When the weather forecast in early May  is “warm with sunny spells in the morning, clouding over in the afternoon” I always think of buzzer fishing. These conditions are ideal for good hatches of the larger buzzers and often produce some of the best straight line buzzer fishing conditions. So, with that in mind, Richard Ellis and I set off for Farmoor reservoir, near Oxford. Farmoor is a concrete bowl reservoir, filled by pumping from the nearby River Thames. Despite this it is a pretty place with lots of nicely cared for bank areas and a popular place for walking and birdwatching. Since I was there last these have been a few small changes. The cages near the old dock that used to be covered in vegetation have gone, the shop had been updated and while still sparse is more like a shop. We were also surprised at the quality of life preservers supplied. At Farmoor you cannot use your own lifejackets you must use the ones provided. The new ones, while slightly larger are still comfortable and give a great deal more support than the normal ones and come with leg straps as they are so bouyant you can slip out of them otherwise!  Anyway we set off from the dock in one of the “sunny spells” little knowing that it would last all blooming day!  Both of us started of fishing nicely, me with straight line buzzers on a midge tip and Richard on an intermediate.
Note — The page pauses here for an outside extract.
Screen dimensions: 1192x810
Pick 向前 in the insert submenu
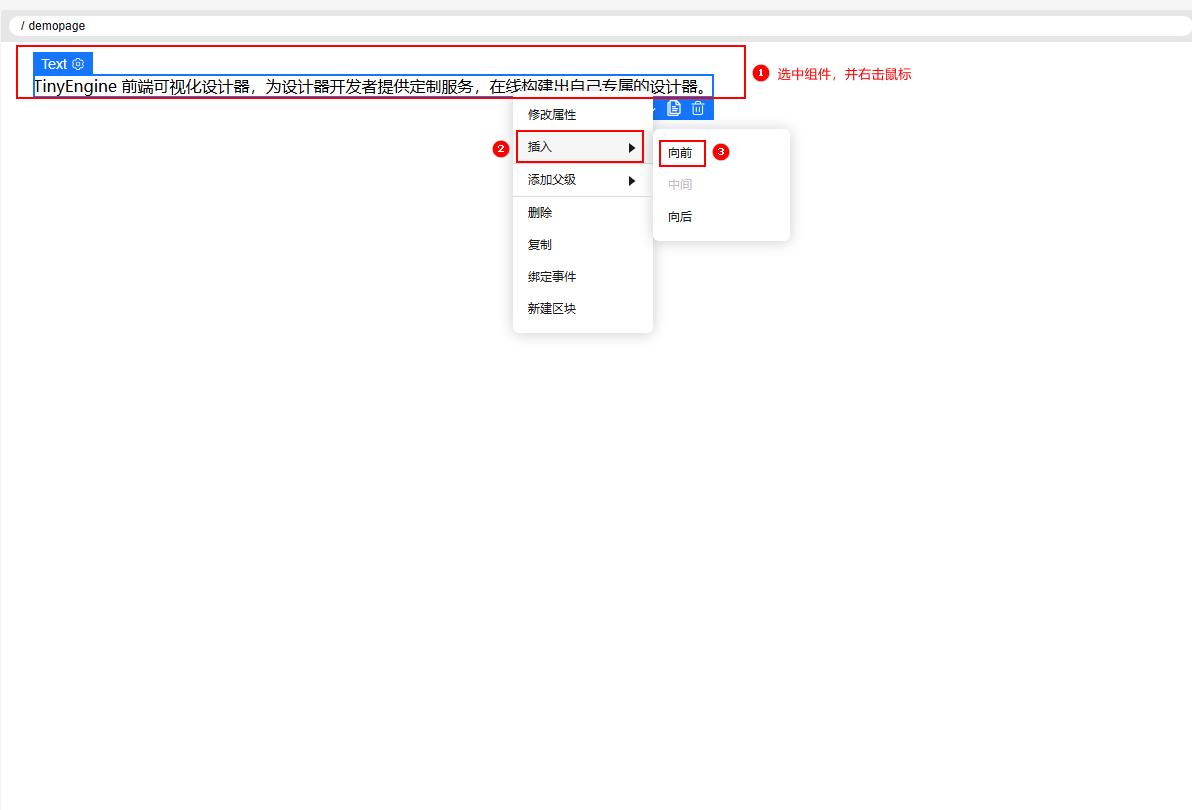(680, 153)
After one long drift (nearly an hour!) with only 1 missed pull we moved to the shoreline near the steps to the left of the No 6 marker (Farmoor has large numbers painted around the dam walls.) I started to get a few pulls and knocks on the buzzers but nothing would stick. Richard changed to a snake on a DI3 and was instantly into fish.
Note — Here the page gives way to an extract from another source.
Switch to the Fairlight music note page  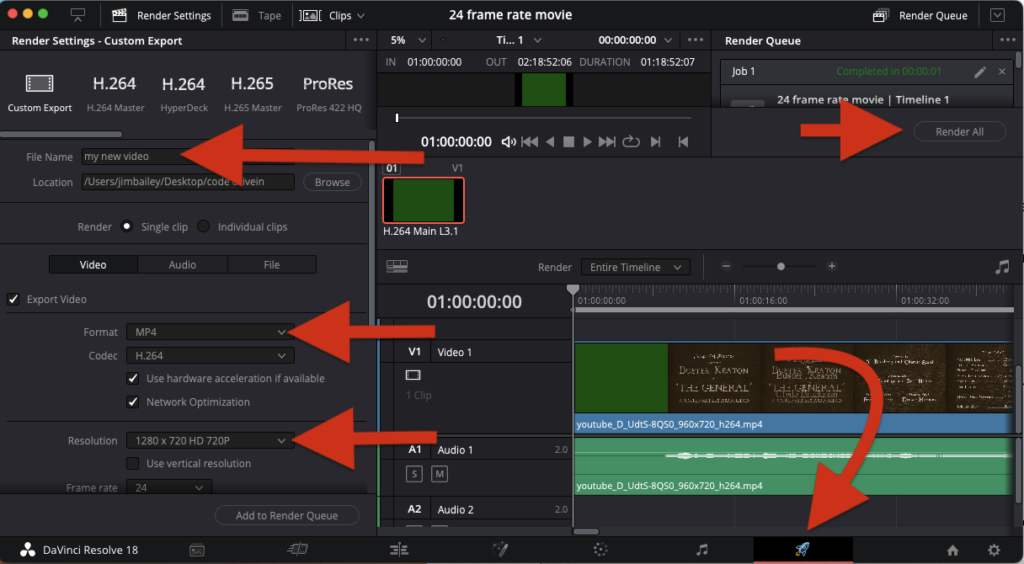[702, 549]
A typical stock fish , good tail and in great fighting condition. Released in the net without being handled

He had four in quick succession so reluctantly I took of the nice flies and went to the dark side. Trying to be less of an animal I used a 3″ black snake as opposed to Richard’s 5″black and green fritz monster. It proved as good for a while before fish number three for me opened out the hook. I bent it back but after losing the next three fish (including a lump!) chucked the fly and got out a 5″ black one. We stayed there for an hour or so taking fish frequently and when we had around 20 to the boat decided to move. As the wind was getting up we motored for the very far corner, (far right as you look from the lodge) where a lot of bank anglers had gathered to fish static buzzers in the sheltered water. I commented that sitting in a chair waiting for something to happen is no doubt effective but not for me!  We started to drift in the deeper water some 100 yards off the bank. After a fruitless 15 minutes I changed to the dreaded “bung” and found I was now sitting in a boat waiting for something to happen, not quite as inactive as the bank anglers as I do cast the bung more frequently than most and twitch it a bit too!  Anyway at the end of the drift we agreed that nothing was happening and were deciding where to go next when his rod hooped over and my bung disappeared immediately afterwards.  Running back up the drift I asked Richard if the drogue was in, he said yes, I shot off and promptly wound the rope around the prop. The drogue was in but not the rope! Doh! Luckily I got it off the prop quickly and as I picked up my rod found a fish had taken my fly just under the surface at the back of the boat. We spent the next half hour going up and down the drift but came to the conclusion that the sunshine had driven the fish even deeper.  After a few changes of lines and flies during which we took the odd fish we decided to go back to the steps to finish off and kill a couple of the fish for the table.

A good scrap with a fish taken “on the bung! “

We found that the fish had either moved on or gone into deeper water. We still got a couple each, Richard getting them on a small black lure but I couldn’t catch on anything but the bloody snake.

One for the table

In conclusion the sunshine made it really hard work. The fish were not really on the feed, the ones I took for the table had very little food in them despite there being good hatches of buzzer during the day. The clarity of the water, even with a slight touch of algae there was over 10 feet of visibility, strong winds and very bright sunshine all conspired against us. Thankfully the larger lures prompted aggression and even though we didn’t get the straight line buzzer fishing we’d hoped for, all in all it was a great day and really good value quality fishing. I will be back soon.